Summary: Researchers identified a crucial role of specific interneurons in brain development. The research identified two types of interneurons, SST+ and PV+, which orchestrate the transition from synchronous to asynchronous neuronal activity during the early stages after birth.
This transition is vital for the brain’s ability to process sensory information efficiently. By understanding how these interneurons regulate brain maturation, the study sheds light on potential mechanisms underlying various neurodevelopmental disorders.
Key Facts:
- The study identifies SST+ interneurons as initiators of synchronous neural patterns and PV+ interneurons as facilitators of the transition to asynchronous activity in the developing brain.
- SST+ interneurons also influence the maturation of PV+ interneurons, highlighting a hierarchical interaction crucial for timely brain development.
- The findings have implications for understanding neurodevelopmental disorders linked to these interneurons, offering new avenues for research into their roles in conditions like autism and schizophrenia.
Source: King’s College London
Scientists at the Centre for Developmental Neurobiology and MRC Centre for Neurodevelopmental Disorders published a study in Neuron that identified two types of interneurons, the inhibitory neurons of the brain, as instructors of a key developmental process in the brain.
During early development after birth, brain networks are characterised by bursts of activity that synchronise a large number of neurons. As the brain matures, this activity pattern changes in rhythm, frequency, and amplitude to become asynchronous, where only a small population of neurons are simultaneously active.
These changes allow the brain to process and adapt to the vast information our senses receive.

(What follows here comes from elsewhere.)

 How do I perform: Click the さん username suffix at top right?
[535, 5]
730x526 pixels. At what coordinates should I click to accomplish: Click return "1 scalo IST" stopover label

Although this transition between patterns of neuronal activity is a crucial milestone in brain development, the cellular mechanisms behind this process remain poorly understood. In this study, the laboratory led by Oscar Marín sought to investigate the key players behind this transition.
The scientists observe that increased inhibitory signals cause this transition. While excitatory and inhibitory signals shape the early developing brain, the inhibitory signals appear later than the excitatory ones. The progressive maturation of interneurons, the cells that generate these inhibitory signals, dictates the development of brain function.
The cerebral cortex contains a large diversity of interneurons. In this study, they identified the specific interneurons responsible for the modulation of network activity in the mice’s first two weeks of postnatal development. SST+ interneurons generate synchronous patterns of neuronal activity, whereas PV+ interneurons are responsible for the transition to an asynchronous pattern of activity.
They also found that SST+ interneurons partly control the maturation of PV+ interneurons and thus instruct the timing of this transition. Additionally, preventing SST+ interneurons from carrying out their action leads to a delay in brain development. These results confirm SST+ interneurons’ role as critical regulators of neuronal dynamics in the developing brain.
“We have identified the subclasses of interneurons that integrate and regulate a key stage in brain development. These interneurons, SST+ and PV+ interneurons, have also been associated with several neurodevelopmental conditions.
“These findings indicate that we need to further look at these interneurons to better understand these conditions,” said Professor Oscar Marín FMedSci FRS, Professor of Neuroscience and the senior author of this study.
About this neurodevelopment and neuroscience research news
Author: Annora Thoeng
Source: King’s College London
Contact: Annora Thoeng – King’s College London
Image: The image is credited to Neuroscience News
Original Research: Open access.
“Somatostatin interneurons control the timing of developmental desynchronization in cortical networks” by Oscar Marín et al. Neuron
Abstract
Somatostatin interneurons control the timing of developmental desynchronization in cortical networks
Highlights
- Somatostatin interneurons regulate the developmental decorrelation of network dynamics
- Somatostatin interneurons critically link sensory inputs with local circuits
- Somatostatin interneurons modulate the maturation of parvalbumin interneurons
Summary
Synchronous neuronal activity is a hallmark of the developing brain. In the mouse cerebral cortex, activity decorrelates during the second week of postnatal development, progressively acquiring the characteristic sparse pattern underlying the integration of sensory information.
The maturation of inhibition seems critical for this process, but the interneurons involved in this crucial transition of network activity in the developing cortex remain unknown.
Using in vivo longitudinal two-photon calcium imaging during the period that precedes the change from highly synchronous to decorrelated activity, we identify somatostatin-expressing (SST+) interneurons as critical modulators of this switch in mice.
Modulation of the activity of SST+ cells accelerates or delays the decorrelation of cortical network activity, a process that involves regulating the maturation of parvalbumin-expressing (PV+) interneurons. SST+ cells critically link sensory inputs with local circuits, controlling the neural dynamics in the developing cortex while modulating the integration of other interneurons into nascent cortical circuits.